By David Said, PhD candidate and researcher, Department of Political Science
This article is republished from The Conversation Canada under a Creative Commons licence. Read the original article.
The appropriate role of courts has once again been called into question in the aftermath of the recent decision by the United States Supreme Court to overturn Roe v. Wade.
In a 5-4 decision, the court found that abortion rights were not constitutionally protected. The majority judges effectively removed any general protections for pregnant women to fully exercise autonomy and control over their own bodies.

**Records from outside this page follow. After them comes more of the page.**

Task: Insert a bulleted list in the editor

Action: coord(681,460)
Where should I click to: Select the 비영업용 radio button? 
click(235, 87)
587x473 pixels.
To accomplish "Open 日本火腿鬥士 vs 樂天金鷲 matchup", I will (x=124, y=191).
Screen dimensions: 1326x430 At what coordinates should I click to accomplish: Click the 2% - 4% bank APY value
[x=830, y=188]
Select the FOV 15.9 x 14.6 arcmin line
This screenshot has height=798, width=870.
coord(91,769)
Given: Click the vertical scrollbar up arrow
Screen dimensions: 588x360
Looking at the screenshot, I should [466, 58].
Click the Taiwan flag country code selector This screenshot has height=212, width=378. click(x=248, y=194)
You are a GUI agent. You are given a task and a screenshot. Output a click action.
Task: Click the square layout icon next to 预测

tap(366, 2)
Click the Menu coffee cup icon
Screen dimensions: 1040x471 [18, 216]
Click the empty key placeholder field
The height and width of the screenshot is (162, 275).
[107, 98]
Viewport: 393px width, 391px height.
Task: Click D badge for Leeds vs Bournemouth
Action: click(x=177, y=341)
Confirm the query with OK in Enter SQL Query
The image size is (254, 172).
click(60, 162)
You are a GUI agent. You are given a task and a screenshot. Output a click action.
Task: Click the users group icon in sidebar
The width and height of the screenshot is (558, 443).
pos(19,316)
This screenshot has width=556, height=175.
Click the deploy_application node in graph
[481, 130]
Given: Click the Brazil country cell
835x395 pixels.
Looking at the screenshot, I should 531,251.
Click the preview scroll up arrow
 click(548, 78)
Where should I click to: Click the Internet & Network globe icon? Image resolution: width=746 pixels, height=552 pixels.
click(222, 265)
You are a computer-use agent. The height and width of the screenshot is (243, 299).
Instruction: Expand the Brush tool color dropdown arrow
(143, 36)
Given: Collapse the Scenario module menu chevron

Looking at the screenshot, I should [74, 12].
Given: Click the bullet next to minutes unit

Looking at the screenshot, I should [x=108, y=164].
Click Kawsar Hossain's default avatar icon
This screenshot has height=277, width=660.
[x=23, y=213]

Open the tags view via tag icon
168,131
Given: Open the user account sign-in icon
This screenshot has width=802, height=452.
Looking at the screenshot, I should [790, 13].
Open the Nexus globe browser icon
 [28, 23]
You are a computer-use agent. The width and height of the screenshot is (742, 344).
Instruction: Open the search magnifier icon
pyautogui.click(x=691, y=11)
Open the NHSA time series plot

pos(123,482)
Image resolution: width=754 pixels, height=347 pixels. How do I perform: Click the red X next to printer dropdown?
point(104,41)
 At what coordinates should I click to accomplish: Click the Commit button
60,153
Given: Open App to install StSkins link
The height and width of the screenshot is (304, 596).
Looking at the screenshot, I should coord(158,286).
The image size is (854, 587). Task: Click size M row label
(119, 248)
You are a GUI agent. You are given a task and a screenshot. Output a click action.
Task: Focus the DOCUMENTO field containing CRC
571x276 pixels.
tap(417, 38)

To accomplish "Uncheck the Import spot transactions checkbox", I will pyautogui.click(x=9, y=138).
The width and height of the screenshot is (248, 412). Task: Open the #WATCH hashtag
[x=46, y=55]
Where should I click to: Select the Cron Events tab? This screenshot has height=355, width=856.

The highly controversial ruling has left many Canadians wondering whether something like this could ever happen in Canada. Specifically, could the Supreme Court of Canada become overtly political and overturn R v. Morgentaler, the 1988 landmark decision that struck down the criminalization of abortion in Canada?
While the Supreme Court could technically do so by departing from its prior rulings, it’s highly unlikely that it would because of fundamental differences between Canada and the United States.
Specifically, decision-making in the Canadian Supreme Court appears to be more fundamentally rooted in the law and not politics.
Less politicized than American court
One of the main differences between Canadian and American courts is the degree to which they are politicized.
Judges on highly politicized courts have been found more likely to decide cases using their own ideological and personal preferences. This means that the interpretation of the law, and the legal and policy impacts that follow, may depend on the politics and partisanship of individual judges and not legal factors alone.
According to Canadian legal experts Carissima Mathen and Emmett Macfarlane, “Canada’s court has not been plagued by the same kind of partisanship found on the American court where there are often two entrenched camps.”
Partisanship on the bench stems mostly from the judicial appointment process.
In Canada, Supreme Court judges are technically appointed by the Governor General on the advice of the prime minister, but that rubber-stamp is largely ceremonial. The successful judge is selected from a shortlist of highly qualified candidates put together by the minister of justice with input from provincial law societies. A parliamentary hearing process is sometimes held, but not necessary.
In the United States, Supreme Court judges are nominated at the sole discretion of the president. The nominated candidate is then interviewed on several topics at public hearings held by the Senate.
The nominated candidate is usually aligned with the president’s values and political agenda. If the Senate is also controlled by the president’s political party, the nominee is generally appointed.
Although Supreme Court judges in both Canada and the United States are appointed, the process is far more political in the U.S.
Evaluating the qualifications of a judicial candidate in the U.S often becomes more about the candidates’ positions on moral and controversial topics such as abortion and same-sex marriage.
The candidate’s character is often brought into question, depending on where they stand on certain issues and whether they coincide with and support the sitting president’s political agenda.
These public hearings take place within the spirit of transparency, giving Americans and the rest of the world a preview of how a judge will adjudicate highly politicized issues.
Canadian judges avoid partisanship
Justices on the Supreme Court of Canada also hold different and at times opposing ideological views. They are also chosen by sitting leaders and they may disagree fundamentally on how to interpret laws. Nonetheless, Canadian judges aren’t the same as American judges.
Regardless of the prime minister who appointed them, Canadian judges have shown a willingness to depart from political party lines in their judicial decision-making.
For example, judges appointed by Conservative Prime Minister Stephen Harper have restrained conservative values to influence policy areas in highly controversial matters such as sex work, medically assisted dying and criminal sentencing laws.
Though they too have often been accused of judicial activism, Canadian judges have done a far better job of making judicial decisions within the confines of the law and not their own individual politics.
The legitimacy of judges
Law and politics can never truly be separated. But judges must not only be impartial arbiters, they must also be seen to be impartial.
This is necessary to preserve the integrity and legitimacy of the courts and their judicial role. To maintain their legitimacy within democracies like Canada and the United States, judges must, at the very least, appear to make objective legal decisions.
As Justice David Stratus of the Canadian Federal Court of Appeal puts it:
“We [judges] are not a roving commission of inquiry able to investigate whatever we wish … we are not high priests who can attribute values, judge what is ‘just,’ ‘right’ and ‘fair’ and give benediction to our personal beliefs.”
Yet the explicit polarization on the U.S bench has made even the appearance of objectivity impossible, especially given that some judges have expressed unsettling views about those they view as political opponents.
Canadians have always been more favourable of their Supreme Court than Americans. Following the overturn of Roe v. Wade, confidence in the U.S Supreme Court has hit an all-time low. Now, only 25 per cent of Americans express a great deal or quite a lot of confidence in their Supreme Court. Faith in the legitimacy of U.S. judges and courts overall role has quickly eroded.
For Canadian public policy, American Supreme Court decisions will always have some ripple effect. Specifically, Canada is expected to see an influx of women in need of abortion care in the years to come.